Canada’s population is growing significantly, and it’s becoming even more diverse. There were 1M newcomers welcomed to the country in 2022,1 and more than 1M newcomers were expected for 2023.2 With 37% of Canadians being either settled immigrants or their children,3 reaching multicultural Canadians and newcomers is key to modern marketing in this country.
According to YouGov, 37% of Canadians say they don’t see their lifestyle represented enough in advertising4. Despite best intentions, brands have a long way to go to connect with newcomers.
New research commissioned by Google provides fresh insights to show how marketers can connect with newcomers to Canada, and why it’s so important to prioritize a marketing strategy that reaches them effectively and authentically.
Preparing for arrival
Brands know it’s important to be as helpful as possible for newcomers on their journeys to Canada, especially when they first arrive. But the reality is that newcomers are preparing for their arrival in Canada before they get here, and setting up what they need right away.
When it comes to their functional needs to set up their lives in a new country, more than half of newcomers have a bank account and a phone plan by the end of their first week.5 And by the end of their first month, 65% of newcomers have a credit card, 62% have home internet, and 32% have bought or leased a new car.6
Showing up when it matters most is essential, which means Canadian marketers need to get even further ahead of this newcomer pre-arrival research.
Newcomers are also more likely to switch from brand to brand. In fact, they’re more likely to switch banks in the next 12 months and have changed banks shortly after arrival, compared to acclimated Canadians. This signals that earning their loyalty is just as crucial as connecting with them authentically. Earning loyalty is especially true for newcomers, where 75% are more likely to shop somewhere with a loyalty or points program versus 54% of acclimated Canadians.7
Showing up when it matters most is essential, which means Canadian marketers need to get even further ahead of this newcomer pre-arrival research. Start by personalizing marketing messages to align with their lifestyles, being present in the pre-arrival stages to help guide newcomers before purchasing decisions are made, and staying present — especially during the first three influential months after they arrive.
Newcomers are arriving more digitally savvy
Newcomers are no strangers to learning through digital means. Having an online presence isn’t only fundamental, it’s critical in order to reach the newcomer audience. In fact, 66% of newcomers say Search is their No. 1 source of information when navigating their new lives in Canada, followed by social media and online video.8 And newcomers have shown that they are more open to digital channels — for example, newcomers are 1.9 times more likely to open their bank account through an app compared to acclimated Canadians.
As customers, newcomers are valuable to your business.
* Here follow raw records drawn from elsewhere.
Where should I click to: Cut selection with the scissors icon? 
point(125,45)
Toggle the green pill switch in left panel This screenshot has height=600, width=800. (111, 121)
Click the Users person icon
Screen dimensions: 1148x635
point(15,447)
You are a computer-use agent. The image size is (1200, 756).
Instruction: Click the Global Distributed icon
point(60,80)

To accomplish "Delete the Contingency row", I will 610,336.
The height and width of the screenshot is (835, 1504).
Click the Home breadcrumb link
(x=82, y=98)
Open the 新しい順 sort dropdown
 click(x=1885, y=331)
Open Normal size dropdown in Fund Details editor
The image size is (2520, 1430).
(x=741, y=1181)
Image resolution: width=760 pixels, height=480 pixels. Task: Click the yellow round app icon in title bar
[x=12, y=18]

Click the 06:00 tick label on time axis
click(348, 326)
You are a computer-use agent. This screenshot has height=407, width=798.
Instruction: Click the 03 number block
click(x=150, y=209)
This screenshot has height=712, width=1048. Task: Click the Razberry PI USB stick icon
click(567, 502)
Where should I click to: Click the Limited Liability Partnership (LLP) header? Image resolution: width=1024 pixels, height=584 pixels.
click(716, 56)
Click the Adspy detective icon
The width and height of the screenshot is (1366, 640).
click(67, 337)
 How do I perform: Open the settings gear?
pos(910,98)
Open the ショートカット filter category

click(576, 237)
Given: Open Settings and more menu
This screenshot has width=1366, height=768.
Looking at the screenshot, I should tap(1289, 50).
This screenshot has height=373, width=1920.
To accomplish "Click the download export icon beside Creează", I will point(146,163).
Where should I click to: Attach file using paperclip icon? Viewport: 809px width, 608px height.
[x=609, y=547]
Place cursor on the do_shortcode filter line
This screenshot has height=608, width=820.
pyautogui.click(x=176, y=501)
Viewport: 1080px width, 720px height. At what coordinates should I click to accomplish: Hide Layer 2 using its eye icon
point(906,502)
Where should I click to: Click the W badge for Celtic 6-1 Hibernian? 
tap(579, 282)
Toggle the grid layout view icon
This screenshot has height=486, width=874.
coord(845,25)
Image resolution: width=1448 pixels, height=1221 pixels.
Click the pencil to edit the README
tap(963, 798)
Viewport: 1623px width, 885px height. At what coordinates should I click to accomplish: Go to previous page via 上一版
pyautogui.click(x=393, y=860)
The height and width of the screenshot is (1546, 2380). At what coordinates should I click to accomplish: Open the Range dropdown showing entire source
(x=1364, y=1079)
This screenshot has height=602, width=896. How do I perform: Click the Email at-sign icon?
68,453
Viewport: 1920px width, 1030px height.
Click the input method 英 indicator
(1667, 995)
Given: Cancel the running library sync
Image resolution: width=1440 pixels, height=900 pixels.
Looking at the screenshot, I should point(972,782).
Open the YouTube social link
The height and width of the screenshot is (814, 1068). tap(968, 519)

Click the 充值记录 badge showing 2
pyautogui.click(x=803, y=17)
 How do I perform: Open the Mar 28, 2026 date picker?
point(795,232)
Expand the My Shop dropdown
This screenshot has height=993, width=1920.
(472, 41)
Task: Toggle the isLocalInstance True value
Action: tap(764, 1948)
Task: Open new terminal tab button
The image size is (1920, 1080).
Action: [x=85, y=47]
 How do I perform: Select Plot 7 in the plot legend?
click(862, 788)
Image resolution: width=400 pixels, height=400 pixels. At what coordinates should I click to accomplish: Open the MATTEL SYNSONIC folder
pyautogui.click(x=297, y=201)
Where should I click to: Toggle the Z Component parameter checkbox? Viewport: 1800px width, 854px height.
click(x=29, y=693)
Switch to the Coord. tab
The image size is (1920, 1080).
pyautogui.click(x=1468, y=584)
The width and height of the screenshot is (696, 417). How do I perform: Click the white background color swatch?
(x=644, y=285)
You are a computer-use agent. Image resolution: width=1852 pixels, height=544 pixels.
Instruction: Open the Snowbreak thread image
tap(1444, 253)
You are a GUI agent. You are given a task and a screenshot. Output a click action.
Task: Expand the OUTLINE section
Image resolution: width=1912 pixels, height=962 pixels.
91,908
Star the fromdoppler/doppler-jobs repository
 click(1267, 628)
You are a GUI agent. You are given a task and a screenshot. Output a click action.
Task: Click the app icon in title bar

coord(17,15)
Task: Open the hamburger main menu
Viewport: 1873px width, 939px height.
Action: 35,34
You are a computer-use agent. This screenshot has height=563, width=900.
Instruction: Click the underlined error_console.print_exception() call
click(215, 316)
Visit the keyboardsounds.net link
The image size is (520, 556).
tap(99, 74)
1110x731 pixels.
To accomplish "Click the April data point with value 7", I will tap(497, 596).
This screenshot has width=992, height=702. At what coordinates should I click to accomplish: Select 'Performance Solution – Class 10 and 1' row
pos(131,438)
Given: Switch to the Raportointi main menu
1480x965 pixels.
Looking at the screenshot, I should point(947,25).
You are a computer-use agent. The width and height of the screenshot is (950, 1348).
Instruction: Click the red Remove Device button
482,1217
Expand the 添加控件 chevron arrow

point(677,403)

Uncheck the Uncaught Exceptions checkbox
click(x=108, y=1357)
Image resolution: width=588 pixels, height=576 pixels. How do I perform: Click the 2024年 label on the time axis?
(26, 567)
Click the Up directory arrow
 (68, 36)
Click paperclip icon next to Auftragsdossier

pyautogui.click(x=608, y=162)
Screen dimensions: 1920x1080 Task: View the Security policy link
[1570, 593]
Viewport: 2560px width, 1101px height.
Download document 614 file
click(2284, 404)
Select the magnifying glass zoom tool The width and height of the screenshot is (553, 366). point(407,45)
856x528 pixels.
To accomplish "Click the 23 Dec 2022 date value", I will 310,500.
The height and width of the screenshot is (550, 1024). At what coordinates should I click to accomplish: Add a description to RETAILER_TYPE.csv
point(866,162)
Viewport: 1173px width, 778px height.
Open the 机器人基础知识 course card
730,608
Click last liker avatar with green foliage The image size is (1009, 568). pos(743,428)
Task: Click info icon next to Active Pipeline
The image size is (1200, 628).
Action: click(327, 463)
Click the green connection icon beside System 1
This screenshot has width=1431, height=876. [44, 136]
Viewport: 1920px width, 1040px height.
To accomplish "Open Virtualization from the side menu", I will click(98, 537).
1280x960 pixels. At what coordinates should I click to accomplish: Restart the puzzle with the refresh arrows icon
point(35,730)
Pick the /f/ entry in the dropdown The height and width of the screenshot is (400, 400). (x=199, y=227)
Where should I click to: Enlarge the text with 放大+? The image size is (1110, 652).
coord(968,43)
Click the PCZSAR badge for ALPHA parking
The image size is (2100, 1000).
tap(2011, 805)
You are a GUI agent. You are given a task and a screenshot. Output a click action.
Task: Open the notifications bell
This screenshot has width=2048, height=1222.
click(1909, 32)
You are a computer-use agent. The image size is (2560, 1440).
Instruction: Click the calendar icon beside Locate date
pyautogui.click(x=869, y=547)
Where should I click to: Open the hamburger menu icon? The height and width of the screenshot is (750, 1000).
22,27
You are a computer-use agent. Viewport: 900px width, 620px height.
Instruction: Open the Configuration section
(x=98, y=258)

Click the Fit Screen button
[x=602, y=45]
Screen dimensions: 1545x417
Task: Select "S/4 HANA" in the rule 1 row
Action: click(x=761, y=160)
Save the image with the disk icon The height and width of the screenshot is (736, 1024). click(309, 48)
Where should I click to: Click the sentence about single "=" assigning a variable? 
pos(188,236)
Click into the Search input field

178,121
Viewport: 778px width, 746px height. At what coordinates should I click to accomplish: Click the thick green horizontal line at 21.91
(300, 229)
Our research shows that they’re spending 50% more in key areas like home and furnishings than acclimated Canadians.9 Additionally, they’re choosing comparable brands that are familiar to those back in their home country over other brands,10 so showing up in ways that bridge the gap is crucial to be chosen by them.
Reconnecting with home online
Understandably, adapting to an influx of change in a new country can leave newcomers wishing for reminders of home. Many find ways to maintain strong ties to their home country and language is a key factor in seeking familiarity after arriving in Canada. In fact, 69% of newcomers say that they pay attention to ads in their own language, and 68% say they feel a sense of belonging to brands who have ads in their own language.11 For Canadian brands, applying this to your business can work across channels and platforms, including websites, store signage, and ads. Even showing up in searches that are in a newcomer’s native language is important to stay top of mind and build a sense of belonging to your brand.
When it comes to holidays, businesses have to think wider than standard Canadian holiday moments. Multicultural celebrations are year-round, and it’s a major opportunity to show up for the people who are here now. For example, search interest is two times higher for “kurta” in Canada than “men’s dress shirt.” And over the past five years, YouTube search interest for Diwali has been steadily rising each year. Seventy-three percent of newcomers say they like it when brands celebrate holidays from their own and other cultures.12 As well, 80% of newcomers say they appreciate emails acknowledging the cultural holiday and celebration in their home country.13
Multicultural marketing is important everywhere, but particularly in Canada, diversity is a part of the country’s identity — and its growth shows no sign of stopping.
This presents Canadian marketers with the unique opportunity to reconsider all aspects of their marketing with regards to newcomers' behaviours and growing interests. Fostering deeper connections will come from the development of custom strategies that engage newcomers to Canada in ways that are creative, relevant, and meaningful.